Artysta nie kopiował dawnych mistrzów, a raczej wchodził z nimi w dialog. Tym, co je odróżnia od starożytnych rzeźb, są zabandażowane czoła, uszy, oczy lub usta, przepołowione wzdłuż twarze, a czasem tylko ich fragmenty przypominające maski. Mają często gigantyczne rozmiary, a zbiorowe wystawy wyróżniał rozmach: w Dolinie Świątyń w Agrigento na Sycylii rzeźby ustawione były wzdłuż 1,5 km trasy; w 2016 roku w Pompejach, na pośmiertnej wystawie artysty, wśród ruin porozmieszczano 28 "rannych" kolosów; a obok katedry i Krzywej Wieży w Pizie, na wystawie "Anioły", wyeksponowano około 100 prac artysty (oprócz tych monumentalnych rzeźb z brązu również 50 dzieł z gipsu). Do dzisiaj można oglądać niektóre z nich, które stoją tam na stałe, na przykład "Dedala" w Pompejach.
Mitoraj umieszczał w rzeźbach element współczesny: w małych wyciętych otworach, przypominających filmowy kadr (dwukrotnie zdawał do łódzkiej filmówki), umieszczał artystyczne "cytaty". A jego podpisem artystycznym był element w kształcie ust - jego własnych.
Gdzie znajdują się rzeźby Mitoraja?
Igor Mitoraj miał ponad 120 wystaw (od Zurychu, przez Monte Carlo, Dallas i Sztokholm, po Wenecję). Rzeźby Mitoraja znajdują się w wielu miastach Europy - na placu przed British Museum, w paryskiej dzielnicy La Défense czy przed kościołem Santa Maria del Carmine w Mediolanie. Są i w Watykanie: dwie w marmurze, które weszły do zbiorów watykańskich w 2007 roku, oraz rzeźba "Wizyta u Maryi", która ozdobiła wejście w pobliżu Pinakoteki Watykańskiej.
Dzieła artysty spotkamy także w Polsce. Na krakowskim rynku znajduje się "Eros Bendato", a "Ikaria" strzeże wejścia do Pałacu pod Blachą w Warszawie. Dziełem artysty są też drzwi do kościoła jezuitów przy ulicy Świętojańskiej na warszawskim Starym Mieście (podobny projekt wykonał w Rzymie).
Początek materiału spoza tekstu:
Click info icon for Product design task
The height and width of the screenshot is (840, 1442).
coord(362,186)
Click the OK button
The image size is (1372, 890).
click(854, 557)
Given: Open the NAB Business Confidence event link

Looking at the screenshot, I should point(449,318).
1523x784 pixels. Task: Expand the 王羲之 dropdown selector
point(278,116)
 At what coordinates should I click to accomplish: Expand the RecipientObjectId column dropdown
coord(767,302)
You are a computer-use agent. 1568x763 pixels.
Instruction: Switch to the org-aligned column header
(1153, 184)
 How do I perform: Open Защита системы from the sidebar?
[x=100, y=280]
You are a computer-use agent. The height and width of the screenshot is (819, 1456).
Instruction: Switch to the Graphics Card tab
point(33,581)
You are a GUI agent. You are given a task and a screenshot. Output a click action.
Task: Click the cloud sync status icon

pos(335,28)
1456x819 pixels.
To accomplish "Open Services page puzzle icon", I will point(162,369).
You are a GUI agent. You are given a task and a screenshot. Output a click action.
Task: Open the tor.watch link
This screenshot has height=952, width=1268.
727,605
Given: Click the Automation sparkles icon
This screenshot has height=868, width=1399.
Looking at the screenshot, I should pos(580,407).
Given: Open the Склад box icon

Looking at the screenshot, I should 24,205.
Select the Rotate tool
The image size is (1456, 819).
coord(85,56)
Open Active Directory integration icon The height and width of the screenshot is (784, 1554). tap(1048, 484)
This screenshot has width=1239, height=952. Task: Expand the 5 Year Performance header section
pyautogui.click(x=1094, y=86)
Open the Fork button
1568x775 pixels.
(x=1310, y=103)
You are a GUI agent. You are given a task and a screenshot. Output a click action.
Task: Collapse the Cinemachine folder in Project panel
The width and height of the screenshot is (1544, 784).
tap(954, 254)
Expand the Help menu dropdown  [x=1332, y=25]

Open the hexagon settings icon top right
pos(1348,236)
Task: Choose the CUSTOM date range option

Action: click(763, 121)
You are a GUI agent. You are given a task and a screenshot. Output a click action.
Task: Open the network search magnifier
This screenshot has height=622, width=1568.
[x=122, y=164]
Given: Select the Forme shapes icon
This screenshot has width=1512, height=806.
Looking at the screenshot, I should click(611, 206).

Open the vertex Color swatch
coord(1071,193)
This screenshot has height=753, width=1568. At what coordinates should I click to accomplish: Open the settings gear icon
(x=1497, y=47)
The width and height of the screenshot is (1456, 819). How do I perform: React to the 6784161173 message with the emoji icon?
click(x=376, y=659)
Przed Centrum Olimpijskim w Warszawie znajdziemy "Ikaro Alto", a w poznańskim Starym Browarze - "Blask księżyca". Monumentalnych rozmiarów maska zwana jest przez poznaniaków "Mitorajem".
W październiku 2020 roku podczas aukcji w DESA Unicum rzeźba "Ikaria" została sprzedana za 2,7 milionów złotych, co uczyniło ją najdroższym dziełem Igora Mitoraja sprzedanym na świecie.